» **Required action**
Return the rows from the line containing "I want to click" through the end of the rows, inclusive, copying each line exactly. Leave the pictures out of your answer.

(Screenshot grounding data)

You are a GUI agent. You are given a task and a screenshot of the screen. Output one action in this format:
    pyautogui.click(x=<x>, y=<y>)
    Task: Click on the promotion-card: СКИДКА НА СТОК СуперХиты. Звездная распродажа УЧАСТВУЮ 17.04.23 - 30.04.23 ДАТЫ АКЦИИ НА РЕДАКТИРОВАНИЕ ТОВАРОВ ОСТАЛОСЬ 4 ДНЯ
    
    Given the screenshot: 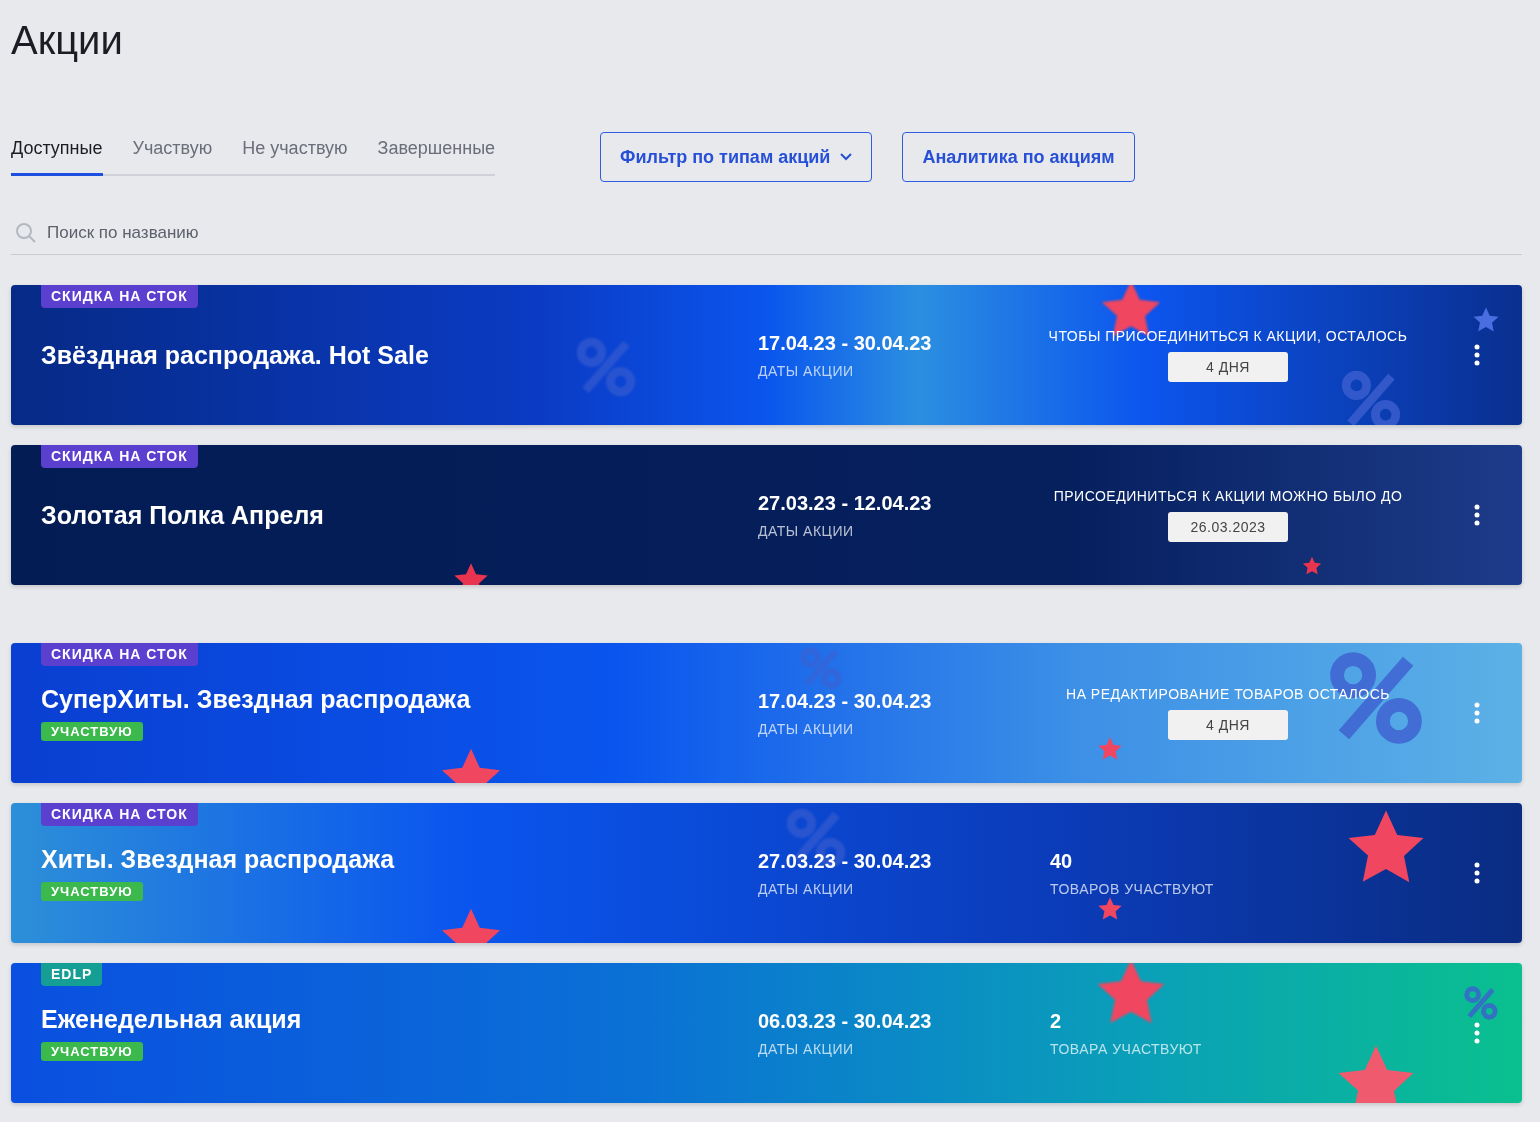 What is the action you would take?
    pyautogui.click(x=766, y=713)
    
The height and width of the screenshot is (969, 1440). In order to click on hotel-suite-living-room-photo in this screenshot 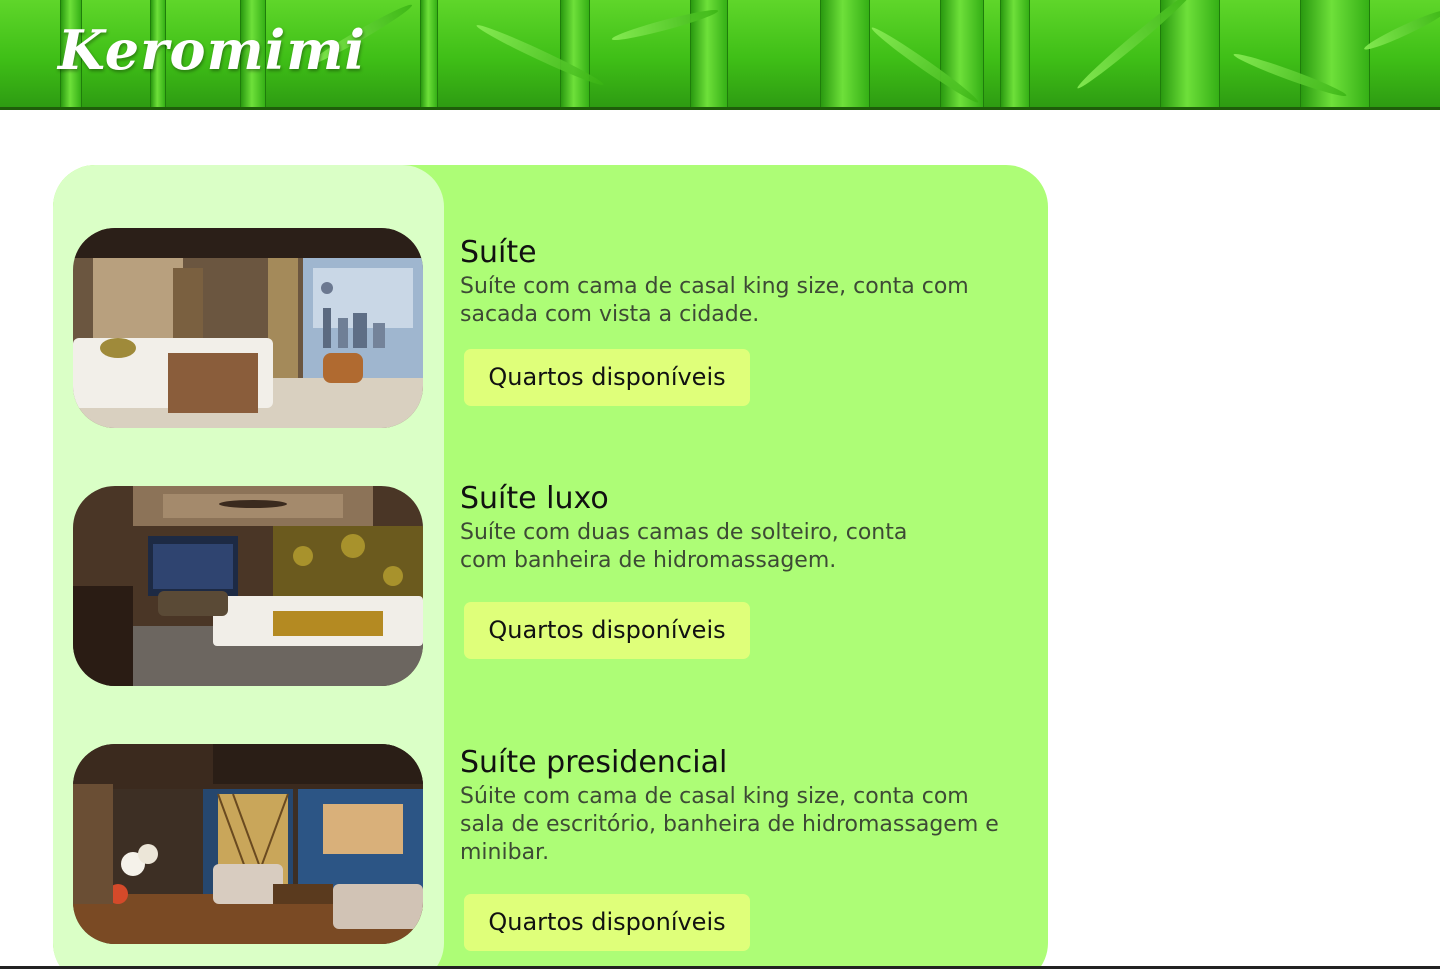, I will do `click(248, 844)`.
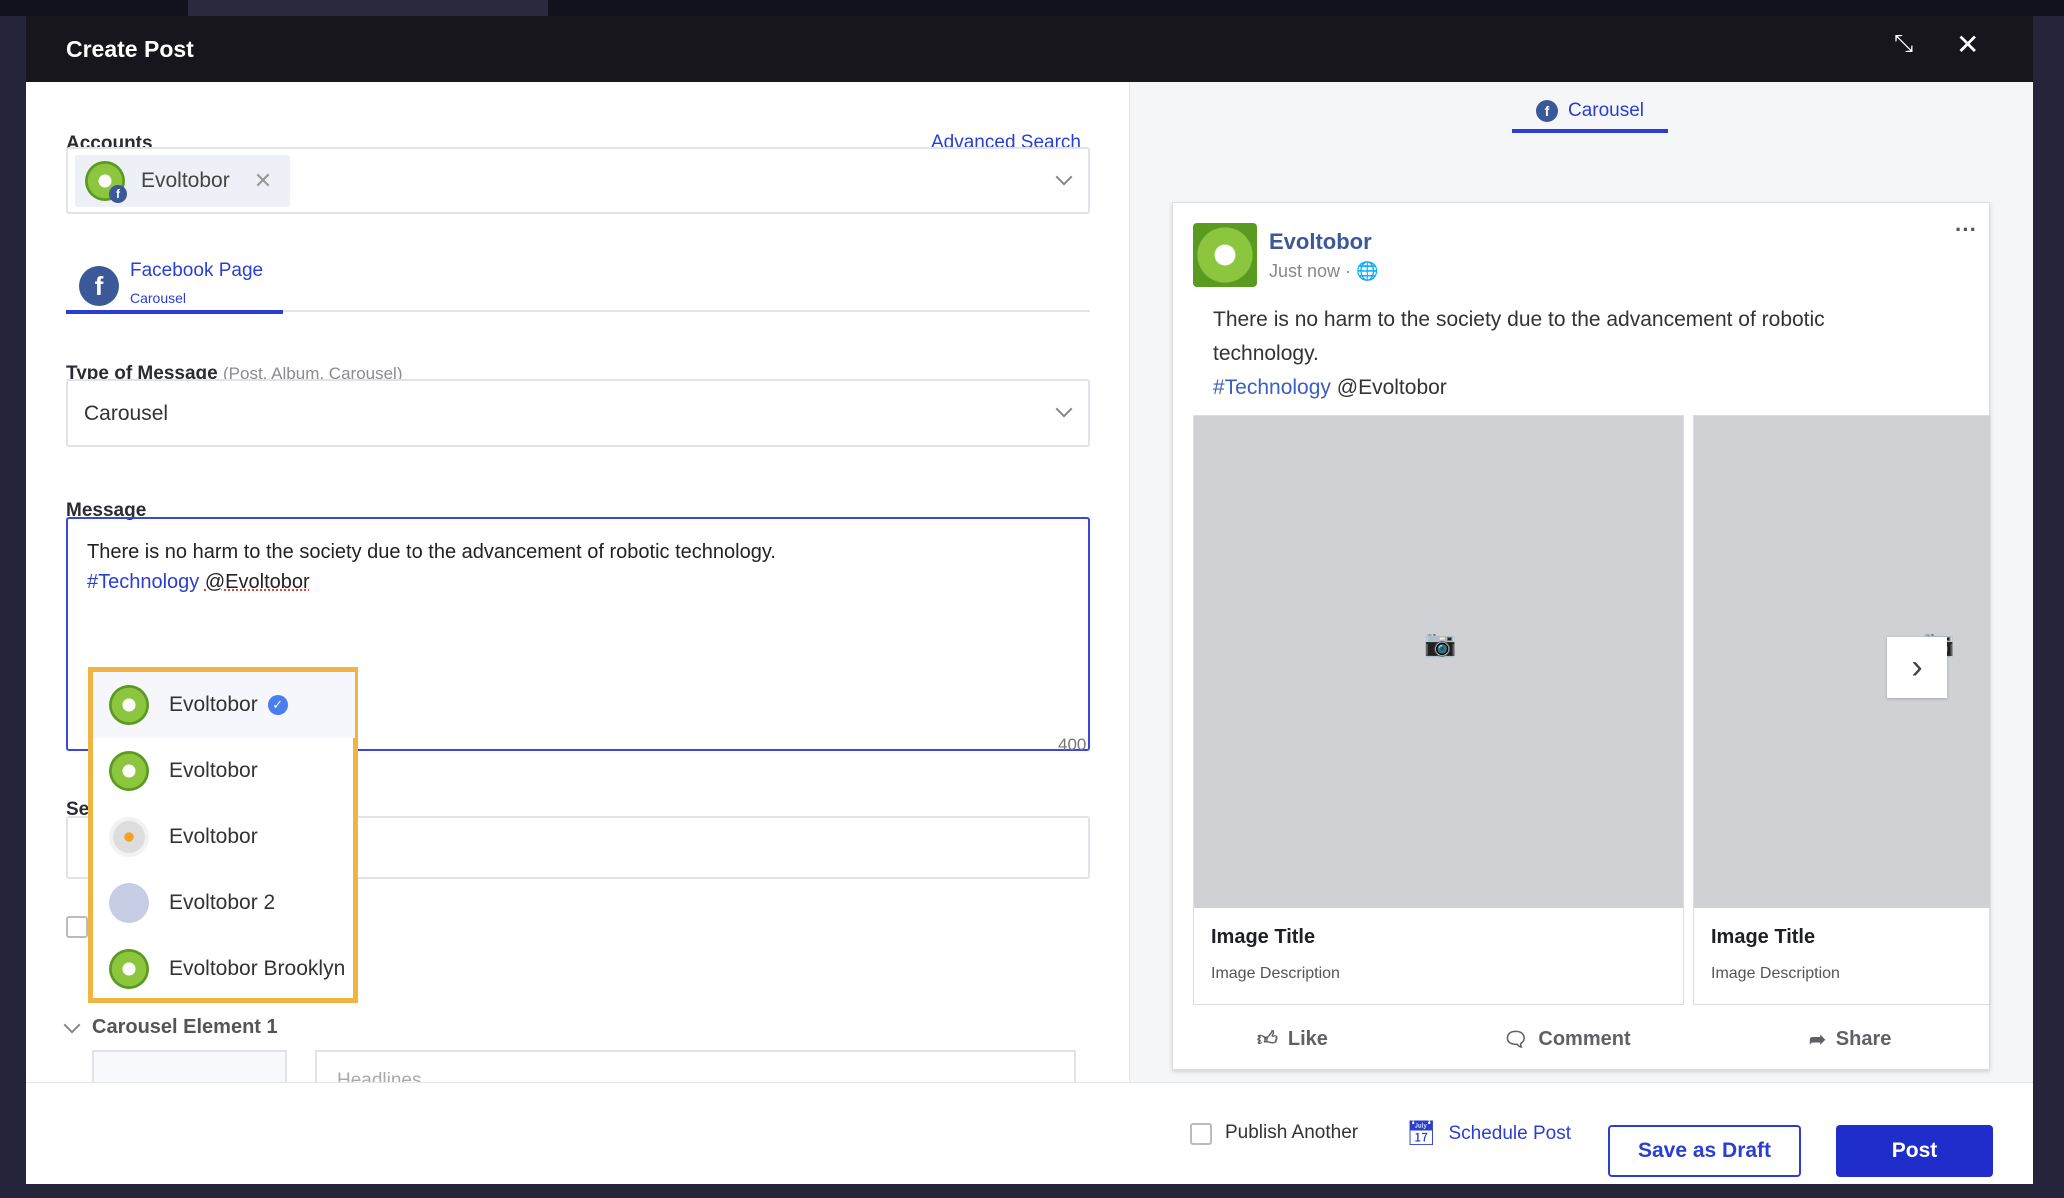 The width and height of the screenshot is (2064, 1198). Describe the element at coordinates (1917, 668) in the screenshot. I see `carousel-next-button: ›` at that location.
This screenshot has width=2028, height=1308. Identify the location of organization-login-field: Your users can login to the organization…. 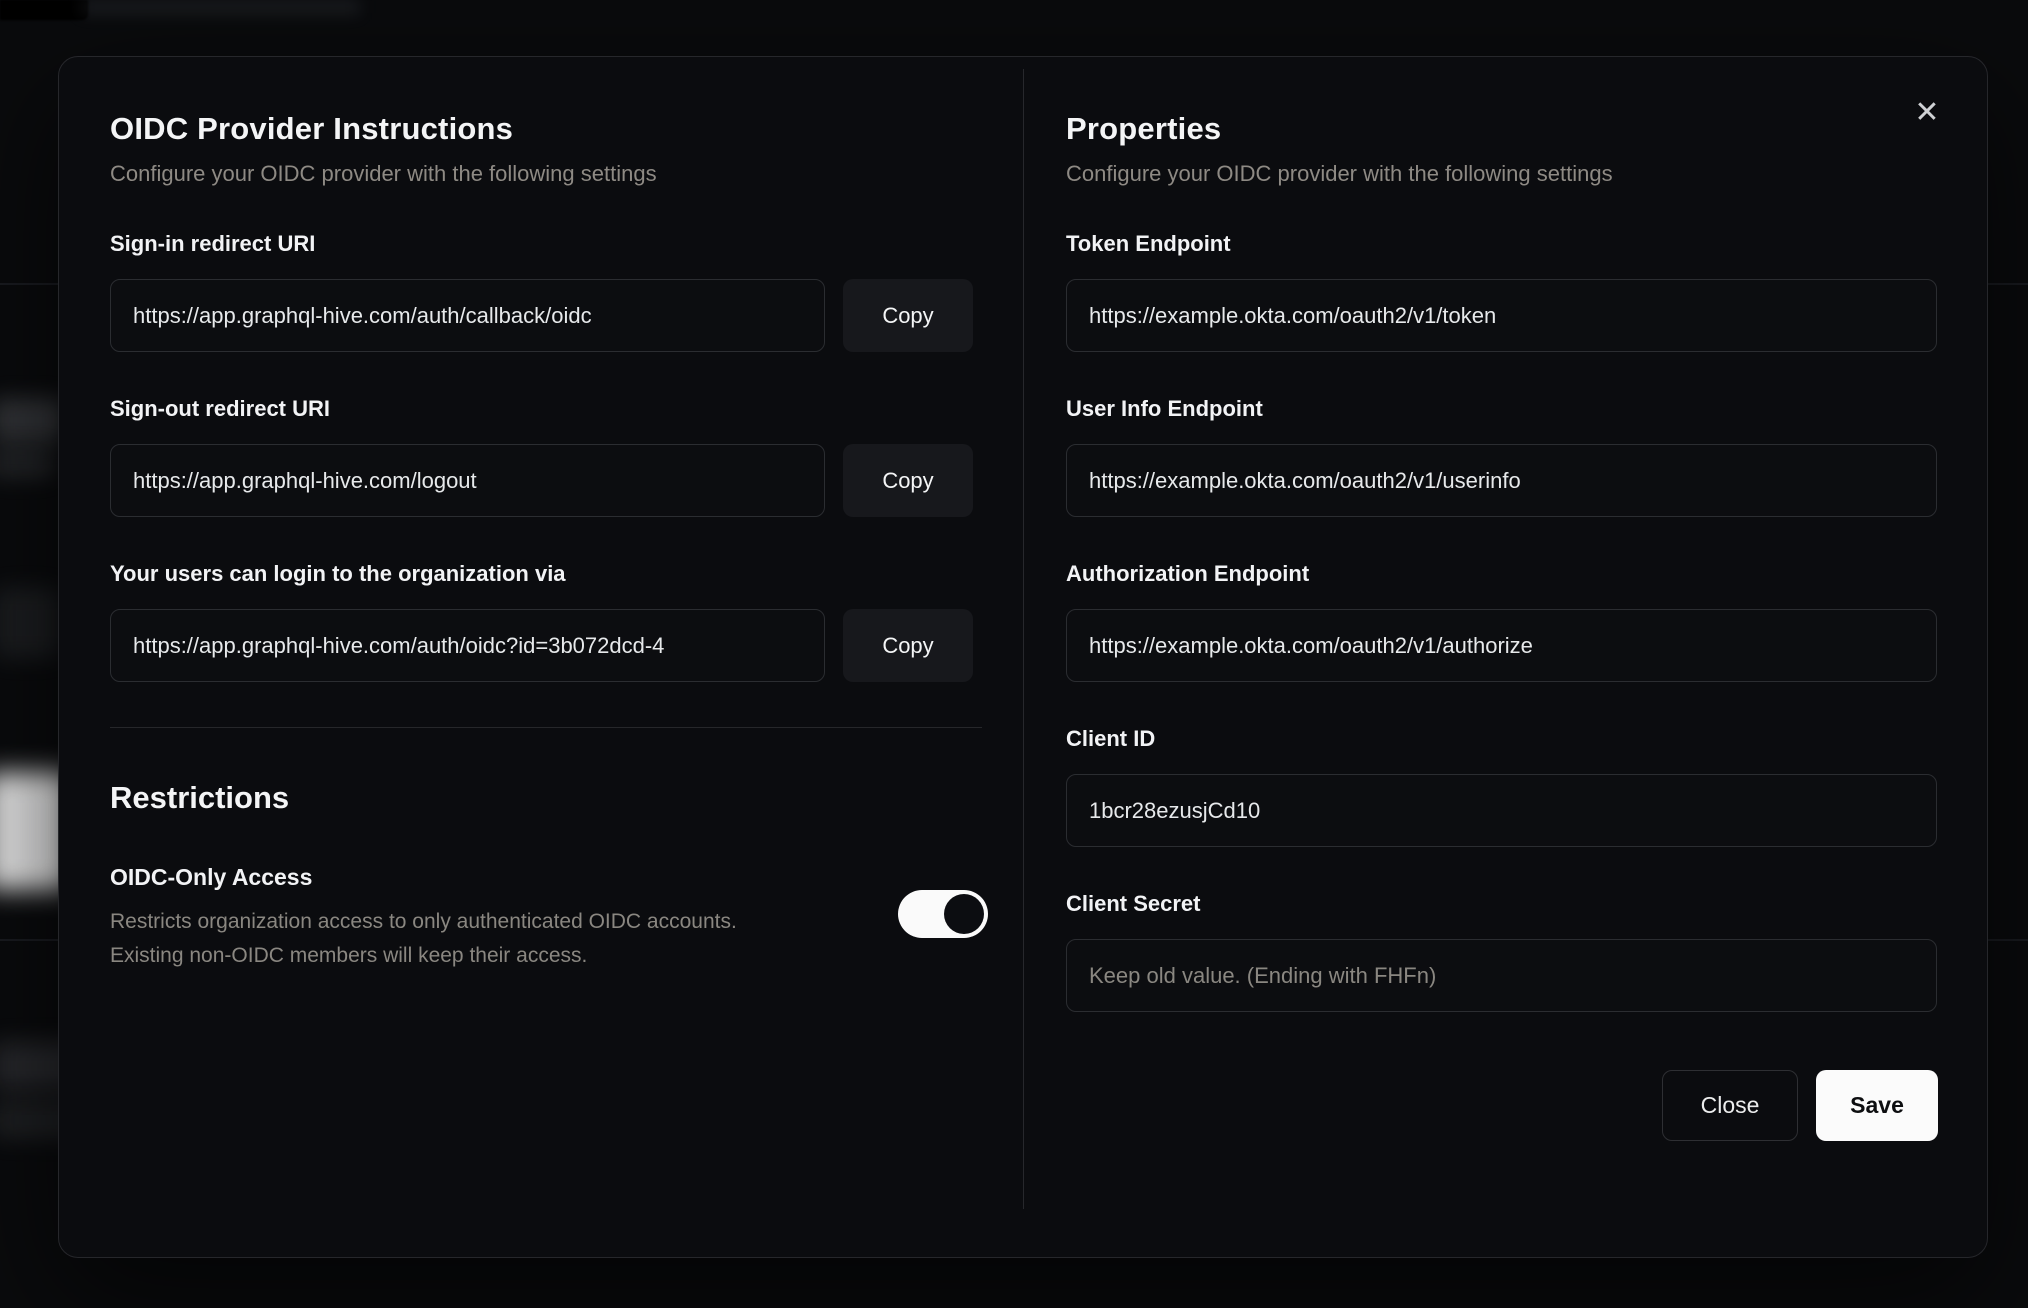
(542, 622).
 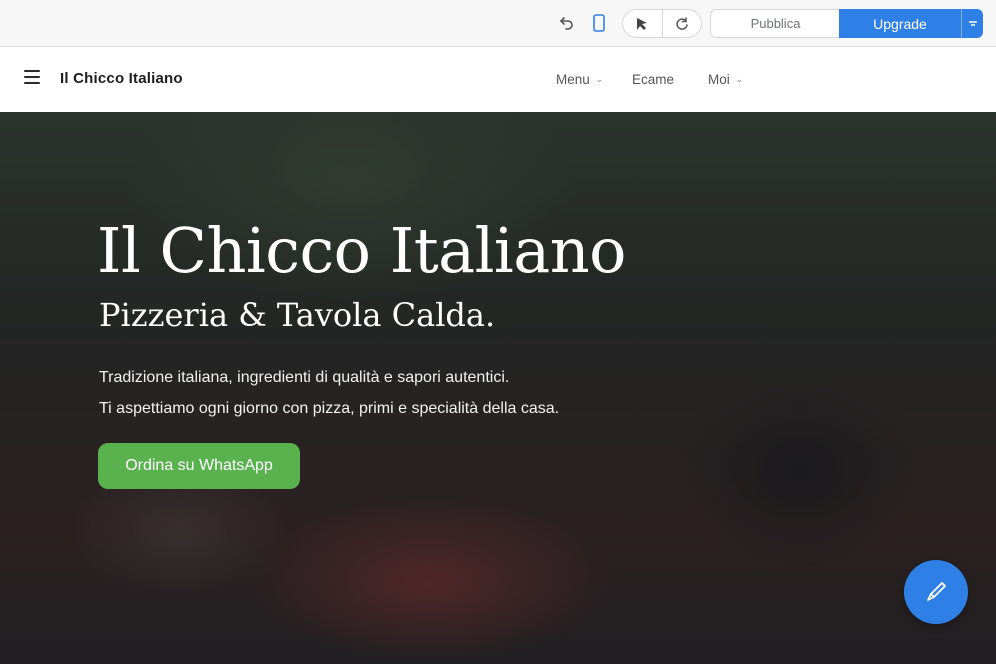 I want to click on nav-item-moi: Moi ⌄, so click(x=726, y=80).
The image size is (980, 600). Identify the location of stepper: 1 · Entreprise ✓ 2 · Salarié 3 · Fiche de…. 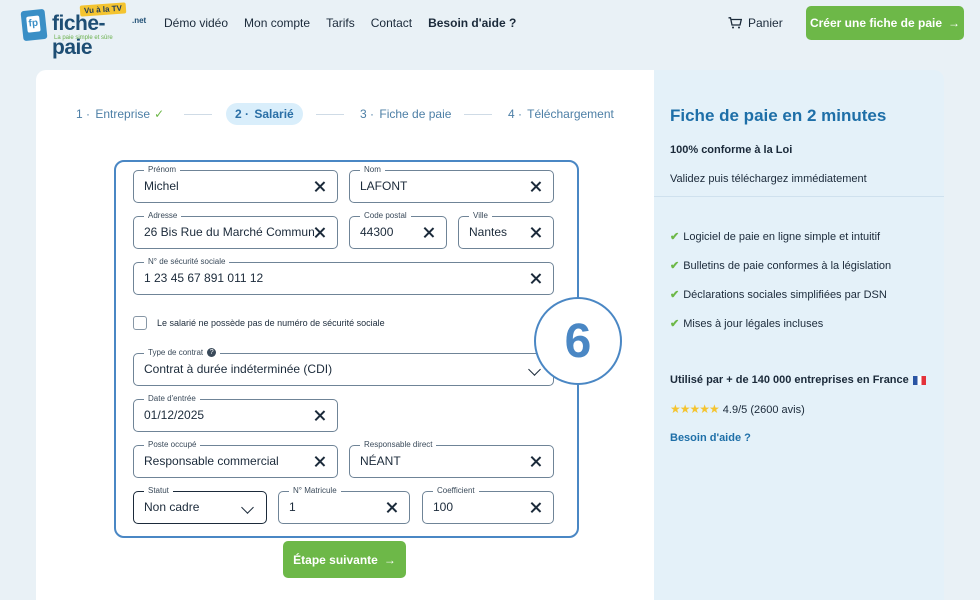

» **Output for this exercise**
  I want to click on nav-item-moi: Moi ⌄, so click(x=726, y=80).
The image size is (980, 600). Identify the location of stepper: 1 · Entreprise ✓ 2 · Salarié 3 · Fiche de…. 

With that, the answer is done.